[Start of Excerpted passage]
Current limiting resistor for 4511 and 7 segment?

Thread Starter

jaygatsby

Joined Nov 23, 2011
182
I was runing some 7 segment displays with a CD4511 chip. As I understand it the chips provide the correct amount of current to the LED 7 segments. I was having problems so a friend of mine looked at the circuit and said that he thinks that current limiting resistors are need at the common cathodes of the 7 segments. Is this the case, or do the chips take care of that?

Thank you
 

Robert.Adams

Joined Feb 16, 2010
112
It doesn't look to include any current limiting. You should look in the datasheet at the output drive voltage and figure out what you are getting on the outputs.

Find the current you want to pull for the supply voltage you've provided and you'll get the voltage that you should get on your output pin. If this is higher than the required forward voltage of your display you'll need to use current limiting resistors.
[End of Excerpted passage]
[Start of Source excerpt]
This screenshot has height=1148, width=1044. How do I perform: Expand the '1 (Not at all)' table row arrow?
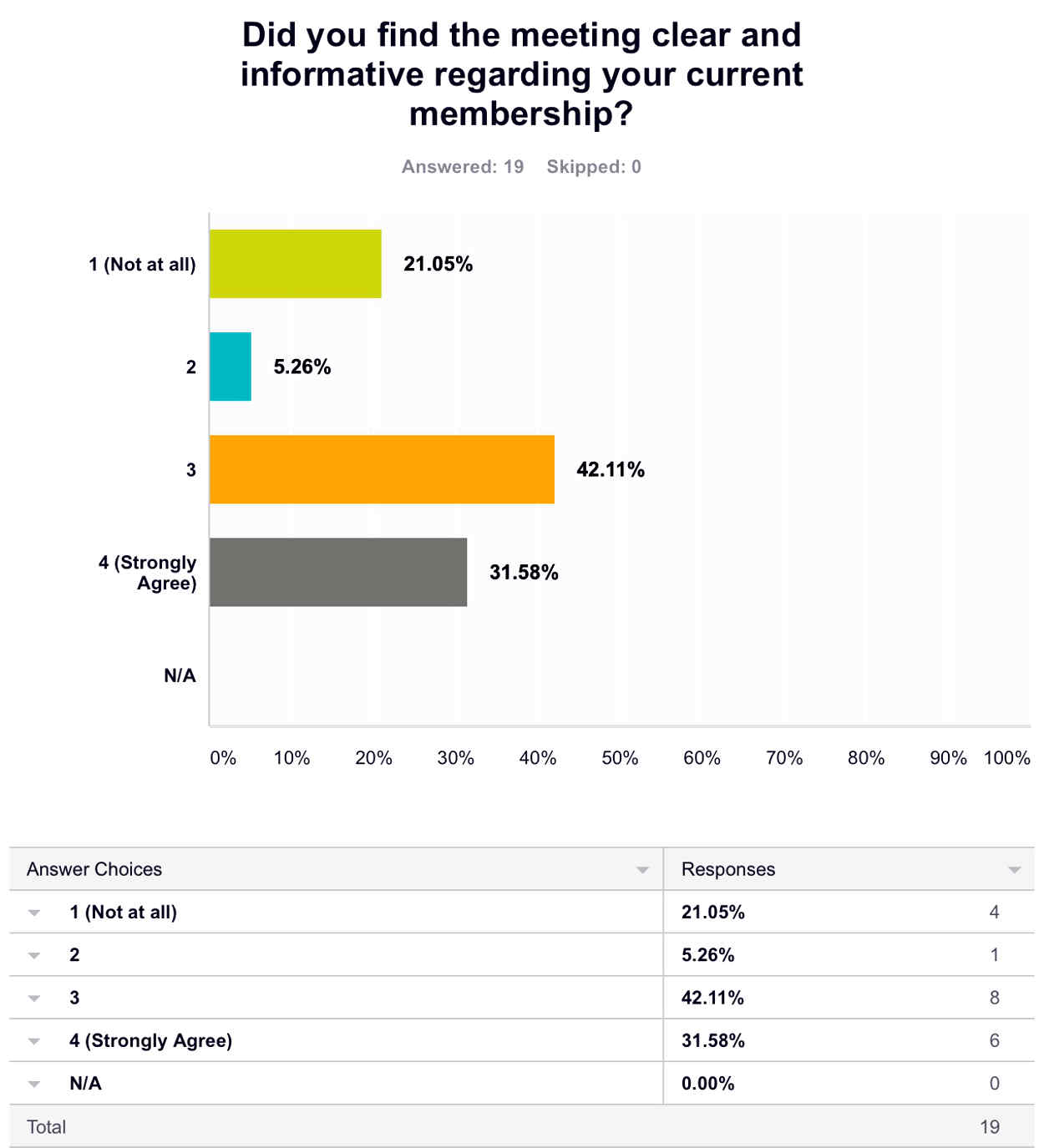(34, 913)
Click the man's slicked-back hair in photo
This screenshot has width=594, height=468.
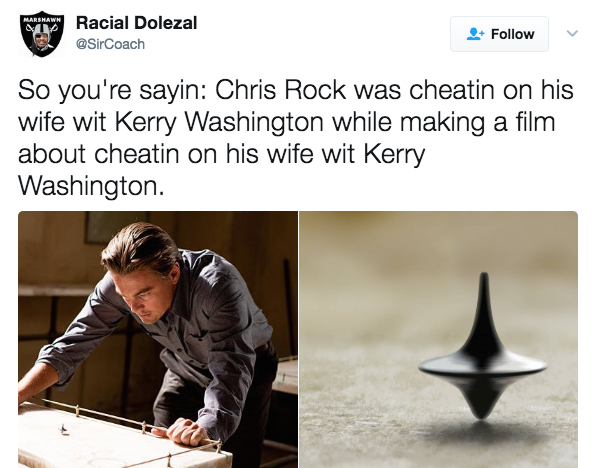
[End of Source excerpt]
In the forum thread about current limiting for a 4511 and 7-segment display, give everything from "Robert.Adams" down to "current limiting resistors." again, substituting "data sheet" for "datasheet". The material has no connection to the forum thread.

- _Answer in full_
Robert.Adams

Joined Feb 16, 2010
112
It doesn't look to include any current limiting. You should look in the data sheet at the output drive voltage and figure out what you are getting on the outputs.

Find the current you want to pull for the supply voltage you've provided and you'll get the voltage that you should get on your output pin. If this is higher than the required forward voltage of your display you'll need to use current limiting resistors.